At the same time, they all have much in common, including business licensing, food and beverage laws, local ordinances, and more. It is up to you which way you want to approach the decision regarding opening a new shop, purchasing a franchise, or buying an existing coffee shop. Each has its pros and cons, but the choice should be the backbone of your business plan.
Next, decide what type of coffee shop you want to open. Here are a few types to look at:
A franchise is a business that is granted the right or license to market a company's goods or services in a particular territory. The primary business is called the "franchisor." The local business that has that right or license is called the "franchisee." For instance, if you franchised a Dunkin' Donuts store, Dunkin' Donuts would be the franchisor and you would be the franchisee.
Franchising a Dunkin Donuts, Tim Horton's, Scooters, or other national brand gives you immediate name recognition, but the franchisor generally puts many business limitations on the franchisee.
The two most important limitations of operating a franchise are the limits placed on your creativity and your ability to run the business as you see fit. However, it gives you a good shot at a successful business.
Franchisees are locked into a franchise agreement, which is a contract with the franchiser that controls every aspect of the business. This includes what equipment to purchase, what products to sell, what kinds of coffee you can offer, where you can locate, and much more. So, if you want security, a franchise may be the way to go. If you want control and you want to set up a cute little neighborhood shop, you would have to go with another option.
Note: Some national coffee businesses (most notably Starbucks) do not franchise. These businesses license to an owner for a fee (Starbucks' license fees can range from a little over $300,000 to $700,000 or more).
Entering into a contract to buy, lease, or just take over someone else's existing coffee shop business splits the difference between franchising and starting a shop from scratch.
Taking over a business from a friend on a handshake deal can cause significant legal headaches. To avoid those, strongly consider putting every part of the agreement in writing in the form of a legal contract.

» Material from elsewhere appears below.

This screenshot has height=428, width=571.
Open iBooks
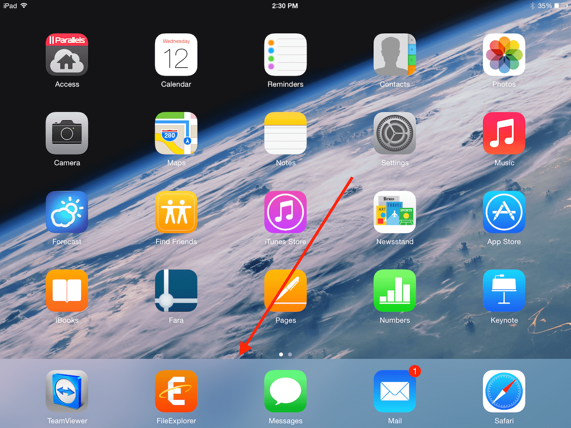pos(67,291)
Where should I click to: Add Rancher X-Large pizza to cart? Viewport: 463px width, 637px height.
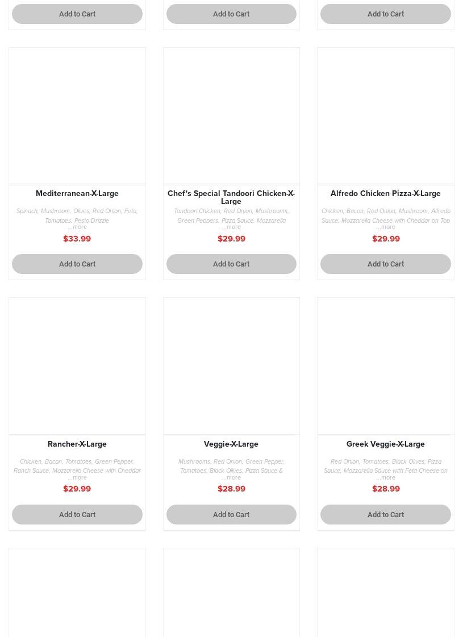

Contracts may be written with various clauses that contain the parts of the agreement.
When writing the contract, you need to be mindful of state contract laws that will determine what kinds of clauses can and cannot be enforced and for how long a time. Additionally, you should determine the value of the business, which will include the shop's "goodwill," the value of the equipment and whatever stock is being transferred, and the value of the shop going forward. You should also address whether you will be retaining any of the current managers or employees.
Finally, you may need to reach a separate agreement with the shop's landlord because the lease may not transfer with the business.
When starting a coffee shop business from scratch, you should take the following steps to give yourself the best chance at success.
A coffee shop will require a definite business structure. Your business plan will need to include whether you want to be a sole proprietorship, a limited liability corporation (LLC), a corporation, or a partnership. Many coffee shops incorporate as LLCs for the personal liability protection they offer. You may be able to set up your own company using simple forms provided by your state's secretary of state. But it is usually helpful to consult with a lawyer if you are setting up an LLC or corporation to ensure all legal requirements have been met.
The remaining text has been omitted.